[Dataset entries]
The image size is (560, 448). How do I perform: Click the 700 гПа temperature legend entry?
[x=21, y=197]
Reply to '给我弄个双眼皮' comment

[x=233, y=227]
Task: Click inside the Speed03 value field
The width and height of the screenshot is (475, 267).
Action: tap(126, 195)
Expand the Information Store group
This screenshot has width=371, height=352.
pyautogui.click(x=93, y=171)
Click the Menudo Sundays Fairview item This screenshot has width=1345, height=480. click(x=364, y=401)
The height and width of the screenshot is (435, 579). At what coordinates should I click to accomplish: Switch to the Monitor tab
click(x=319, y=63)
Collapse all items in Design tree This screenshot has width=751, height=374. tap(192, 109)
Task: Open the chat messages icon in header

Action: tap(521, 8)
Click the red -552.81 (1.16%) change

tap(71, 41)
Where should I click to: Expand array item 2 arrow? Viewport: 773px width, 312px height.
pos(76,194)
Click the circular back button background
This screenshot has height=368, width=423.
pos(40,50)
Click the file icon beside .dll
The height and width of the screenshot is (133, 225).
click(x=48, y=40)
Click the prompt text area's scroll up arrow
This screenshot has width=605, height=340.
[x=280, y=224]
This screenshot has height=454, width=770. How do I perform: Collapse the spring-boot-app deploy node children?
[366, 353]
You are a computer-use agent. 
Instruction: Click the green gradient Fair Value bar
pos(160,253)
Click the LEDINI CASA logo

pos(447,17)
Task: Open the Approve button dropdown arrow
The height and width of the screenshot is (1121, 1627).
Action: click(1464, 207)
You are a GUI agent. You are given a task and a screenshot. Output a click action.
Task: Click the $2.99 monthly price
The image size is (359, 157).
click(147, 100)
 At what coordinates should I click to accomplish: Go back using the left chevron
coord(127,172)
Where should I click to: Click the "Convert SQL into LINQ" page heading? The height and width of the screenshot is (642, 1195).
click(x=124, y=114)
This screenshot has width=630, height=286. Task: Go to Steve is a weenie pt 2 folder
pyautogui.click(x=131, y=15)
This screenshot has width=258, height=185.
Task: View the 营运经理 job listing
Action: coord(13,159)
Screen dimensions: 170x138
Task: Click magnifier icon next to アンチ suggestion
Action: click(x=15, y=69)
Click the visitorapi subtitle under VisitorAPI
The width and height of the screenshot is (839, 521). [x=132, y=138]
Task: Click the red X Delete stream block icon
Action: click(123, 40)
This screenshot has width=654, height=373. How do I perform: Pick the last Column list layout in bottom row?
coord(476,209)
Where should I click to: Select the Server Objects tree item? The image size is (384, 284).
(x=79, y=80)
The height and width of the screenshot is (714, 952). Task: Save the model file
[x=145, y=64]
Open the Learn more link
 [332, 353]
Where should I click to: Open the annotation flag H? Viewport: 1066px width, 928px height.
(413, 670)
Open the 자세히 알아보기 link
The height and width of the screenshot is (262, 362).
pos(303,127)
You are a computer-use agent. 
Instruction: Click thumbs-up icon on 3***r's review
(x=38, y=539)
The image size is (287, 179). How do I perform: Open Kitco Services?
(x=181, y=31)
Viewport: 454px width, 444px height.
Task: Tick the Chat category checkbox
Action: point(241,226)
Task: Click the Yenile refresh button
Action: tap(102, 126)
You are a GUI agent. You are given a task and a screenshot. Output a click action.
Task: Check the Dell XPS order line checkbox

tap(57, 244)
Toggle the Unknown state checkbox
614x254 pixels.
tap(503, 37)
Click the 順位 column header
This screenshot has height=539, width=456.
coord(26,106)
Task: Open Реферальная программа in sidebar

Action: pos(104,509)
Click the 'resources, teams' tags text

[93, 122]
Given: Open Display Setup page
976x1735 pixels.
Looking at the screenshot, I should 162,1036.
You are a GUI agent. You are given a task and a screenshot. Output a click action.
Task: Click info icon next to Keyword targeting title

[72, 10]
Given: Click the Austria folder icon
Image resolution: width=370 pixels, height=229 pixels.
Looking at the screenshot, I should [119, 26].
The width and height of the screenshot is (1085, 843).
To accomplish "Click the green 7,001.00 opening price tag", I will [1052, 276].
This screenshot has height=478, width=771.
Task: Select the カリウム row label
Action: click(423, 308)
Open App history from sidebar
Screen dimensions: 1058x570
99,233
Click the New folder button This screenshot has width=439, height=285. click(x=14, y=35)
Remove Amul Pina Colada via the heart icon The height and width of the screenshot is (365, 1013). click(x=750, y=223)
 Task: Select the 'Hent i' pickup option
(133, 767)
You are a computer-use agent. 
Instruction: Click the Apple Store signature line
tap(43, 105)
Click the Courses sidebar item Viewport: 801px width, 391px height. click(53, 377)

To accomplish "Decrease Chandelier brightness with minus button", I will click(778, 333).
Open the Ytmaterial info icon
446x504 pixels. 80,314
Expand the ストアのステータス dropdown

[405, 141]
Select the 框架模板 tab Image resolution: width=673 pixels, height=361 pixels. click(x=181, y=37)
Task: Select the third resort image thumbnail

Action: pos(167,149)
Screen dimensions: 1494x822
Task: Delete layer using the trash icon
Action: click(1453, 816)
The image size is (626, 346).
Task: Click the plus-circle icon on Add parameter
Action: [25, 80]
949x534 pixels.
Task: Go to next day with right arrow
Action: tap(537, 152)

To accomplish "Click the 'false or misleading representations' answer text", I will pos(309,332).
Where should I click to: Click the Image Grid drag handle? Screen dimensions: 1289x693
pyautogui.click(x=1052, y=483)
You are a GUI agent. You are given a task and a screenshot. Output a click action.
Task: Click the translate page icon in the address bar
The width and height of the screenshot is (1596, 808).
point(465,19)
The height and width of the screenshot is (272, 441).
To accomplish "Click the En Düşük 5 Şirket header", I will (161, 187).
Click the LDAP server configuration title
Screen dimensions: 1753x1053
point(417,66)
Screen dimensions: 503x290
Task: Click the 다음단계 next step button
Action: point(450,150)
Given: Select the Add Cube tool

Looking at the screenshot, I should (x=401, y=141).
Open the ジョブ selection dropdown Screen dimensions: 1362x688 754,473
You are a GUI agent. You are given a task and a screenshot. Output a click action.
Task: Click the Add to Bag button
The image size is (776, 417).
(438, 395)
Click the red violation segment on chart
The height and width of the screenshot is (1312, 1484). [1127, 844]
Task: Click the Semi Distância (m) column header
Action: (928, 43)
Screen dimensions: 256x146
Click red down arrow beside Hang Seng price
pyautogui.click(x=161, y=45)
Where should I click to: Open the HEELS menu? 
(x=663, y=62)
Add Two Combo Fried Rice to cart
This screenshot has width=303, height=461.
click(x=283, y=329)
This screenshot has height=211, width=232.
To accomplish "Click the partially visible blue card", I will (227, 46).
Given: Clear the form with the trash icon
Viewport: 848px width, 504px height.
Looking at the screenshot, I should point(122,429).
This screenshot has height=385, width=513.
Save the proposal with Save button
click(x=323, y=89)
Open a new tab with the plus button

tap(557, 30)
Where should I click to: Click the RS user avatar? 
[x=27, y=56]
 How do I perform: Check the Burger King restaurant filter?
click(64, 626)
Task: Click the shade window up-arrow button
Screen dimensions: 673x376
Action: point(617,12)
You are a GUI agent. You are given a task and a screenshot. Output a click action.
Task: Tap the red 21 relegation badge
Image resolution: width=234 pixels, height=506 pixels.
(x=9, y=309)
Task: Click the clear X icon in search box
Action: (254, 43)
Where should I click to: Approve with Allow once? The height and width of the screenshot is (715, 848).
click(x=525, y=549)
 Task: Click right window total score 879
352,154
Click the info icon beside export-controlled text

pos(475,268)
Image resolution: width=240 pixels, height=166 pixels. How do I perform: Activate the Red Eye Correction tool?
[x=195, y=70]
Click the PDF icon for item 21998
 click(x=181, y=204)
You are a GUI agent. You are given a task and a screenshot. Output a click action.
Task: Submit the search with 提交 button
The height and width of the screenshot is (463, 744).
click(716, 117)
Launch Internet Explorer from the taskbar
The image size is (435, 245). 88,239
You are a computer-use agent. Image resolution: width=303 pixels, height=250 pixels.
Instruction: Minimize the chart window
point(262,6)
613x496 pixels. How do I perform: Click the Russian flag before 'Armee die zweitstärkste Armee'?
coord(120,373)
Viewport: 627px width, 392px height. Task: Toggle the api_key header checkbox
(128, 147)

**Work instructions**
Please return every line from the one that contains "613x496 pixels. How" through the end of the entries, exactly, leaving out all others.

**Task output**
613x496 pixels. How do I perform: Click the Russian flag before 'Armee die zweitstärkste Armee'?
coord(120,373)
Viewport: 627px width, 392px height. Task: Toggle the api_key header checkbox
(128, 147)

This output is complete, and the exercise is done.